Le Conseil canadien de la sécurité réclame une enquête sur les Taser

Vancouver — Le principal organisme chargé de la sécurité publique au pays demande à Ottawa d'enquêter sur l'utilisation des Taser par la police, à la suite du décès de quatre personnes contre lesquelles cette arme avait été utilisée.

Depuis l'an dernier, trois personnes sont mortes en Colombie-Britannique après que la police eut utilisé le Taser pour les maîtriser. Et samedi, un ancien boxeur est décédé en Ontario de la même façon. «Si la police continue de s'en servir et que les gens continuent de mourir après avoir été atteints d'une décharge électrique provenant de ces appareils, nous avons un gros, un très gros problème de sécurité publique», a déclaré Émile Thérien, le président du Conseil canadien de la sécurité.

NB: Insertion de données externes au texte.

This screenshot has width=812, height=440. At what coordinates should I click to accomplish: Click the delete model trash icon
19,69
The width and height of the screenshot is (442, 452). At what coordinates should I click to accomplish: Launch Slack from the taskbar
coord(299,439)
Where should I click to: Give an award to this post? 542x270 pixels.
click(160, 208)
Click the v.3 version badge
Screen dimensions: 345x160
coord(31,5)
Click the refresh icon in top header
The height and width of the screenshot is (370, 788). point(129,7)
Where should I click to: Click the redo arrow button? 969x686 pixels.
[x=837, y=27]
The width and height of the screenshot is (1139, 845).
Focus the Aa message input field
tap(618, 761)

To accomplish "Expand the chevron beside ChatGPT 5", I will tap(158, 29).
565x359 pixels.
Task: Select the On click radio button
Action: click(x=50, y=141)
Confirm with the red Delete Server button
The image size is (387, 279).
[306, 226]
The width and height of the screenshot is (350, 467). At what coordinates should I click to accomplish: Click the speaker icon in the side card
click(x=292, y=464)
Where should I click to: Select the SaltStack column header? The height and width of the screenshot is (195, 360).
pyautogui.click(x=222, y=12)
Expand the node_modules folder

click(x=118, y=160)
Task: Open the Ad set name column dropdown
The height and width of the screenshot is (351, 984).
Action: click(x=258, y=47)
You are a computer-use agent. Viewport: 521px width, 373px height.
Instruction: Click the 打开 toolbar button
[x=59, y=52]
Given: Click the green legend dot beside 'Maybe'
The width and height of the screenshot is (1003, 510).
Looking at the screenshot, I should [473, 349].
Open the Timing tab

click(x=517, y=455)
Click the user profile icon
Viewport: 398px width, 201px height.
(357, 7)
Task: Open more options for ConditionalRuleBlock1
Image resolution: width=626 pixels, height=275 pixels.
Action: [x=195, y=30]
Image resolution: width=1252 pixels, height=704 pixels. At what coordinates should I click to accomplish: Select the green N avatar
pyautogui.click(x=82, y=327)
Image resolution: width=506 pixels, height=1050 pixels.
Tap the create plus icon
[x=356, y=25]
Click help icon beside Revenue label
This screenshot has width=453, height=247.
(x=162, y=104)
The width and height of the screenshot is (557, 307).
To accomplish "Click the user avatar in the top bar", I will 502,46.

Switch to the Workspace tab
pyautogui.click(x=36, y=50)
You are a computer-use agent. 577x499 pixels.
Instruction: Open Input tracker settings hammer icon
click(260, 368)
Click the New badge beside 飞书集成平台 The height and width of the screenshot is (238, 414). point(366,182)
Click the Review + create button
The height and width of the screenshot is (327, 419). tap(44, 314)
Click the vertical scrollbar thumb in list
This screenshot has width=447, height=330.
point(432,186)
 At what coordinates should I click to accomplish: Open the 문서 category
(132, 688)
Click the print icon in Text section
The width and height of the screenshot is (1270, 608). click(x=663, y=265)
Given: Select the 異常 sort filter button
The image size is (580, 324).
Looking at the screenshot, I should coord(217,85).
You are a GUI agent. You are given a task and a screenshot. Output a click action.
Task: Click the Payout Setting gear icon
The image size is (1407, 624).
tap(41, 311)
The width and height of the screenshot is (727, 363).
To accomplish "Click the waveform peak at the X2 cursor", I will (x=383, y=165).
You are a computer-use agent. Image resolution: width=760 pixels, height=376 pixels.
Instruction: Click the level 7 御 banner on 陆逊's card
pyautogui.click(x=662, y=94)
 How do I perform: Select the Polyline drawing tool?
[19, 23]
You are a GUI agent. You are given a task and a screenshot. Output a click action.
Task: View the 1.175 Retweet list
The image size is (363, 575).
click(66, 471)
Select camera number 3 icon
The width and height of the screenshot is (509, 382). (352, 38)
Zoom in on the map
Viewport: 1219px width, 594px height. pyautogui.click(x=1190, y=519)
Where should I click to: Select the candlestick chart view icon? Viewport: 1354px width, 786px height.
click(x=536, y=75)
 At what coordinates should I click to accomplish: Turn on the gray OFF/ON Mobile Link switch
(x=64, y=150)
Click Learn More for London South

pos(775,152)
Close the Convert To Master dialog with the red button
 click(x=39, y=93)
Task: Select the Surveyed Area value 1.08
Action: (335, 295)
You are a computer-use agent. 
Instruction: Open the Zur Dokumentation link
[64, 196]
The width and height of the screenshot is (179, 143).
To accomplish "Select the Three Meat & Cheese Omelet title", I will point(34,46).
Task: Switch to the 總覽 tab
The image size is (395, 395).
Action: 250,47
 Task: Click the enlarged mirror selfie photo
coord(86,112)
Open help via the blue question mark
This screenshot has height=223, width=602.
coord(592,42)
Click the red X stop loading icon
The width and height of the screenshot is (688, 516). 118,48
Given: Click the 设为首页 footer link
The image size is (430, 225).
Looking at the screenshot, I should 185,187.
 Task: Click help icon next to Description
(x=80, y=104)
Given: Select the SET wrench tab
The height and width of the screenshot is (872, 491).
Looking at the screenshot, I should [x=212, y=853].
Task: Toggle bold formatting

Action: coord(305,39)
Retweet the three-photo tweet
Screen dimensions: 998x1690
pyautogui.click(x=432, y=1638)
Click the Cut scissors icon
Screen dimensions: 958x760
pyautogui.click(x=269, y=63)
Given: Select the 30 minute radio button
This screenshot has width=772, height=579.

Aucune étude indépendante ne confirme qu'ils sont sans danger, a-t-il ajouté.

Le fabricant, Taser International, soutient que les armes ne sont pas responsables des décès.

À la police de Vancouver, l'agente Sarah Bloor a souligné que l'arme avait permis de maîtriser des individus armés sans avoir à recourir à des méthodes potentiellement mortelles. Elle a affirmé que rien ne laisse croire que les Taser ne soient pas sûrs.

Les forces policières de Vancouver ont commencé à avoir recours au Taser il y a quatre ans, après une enquête du coroner sur le décès par balles d'un homme mentalement perturbé.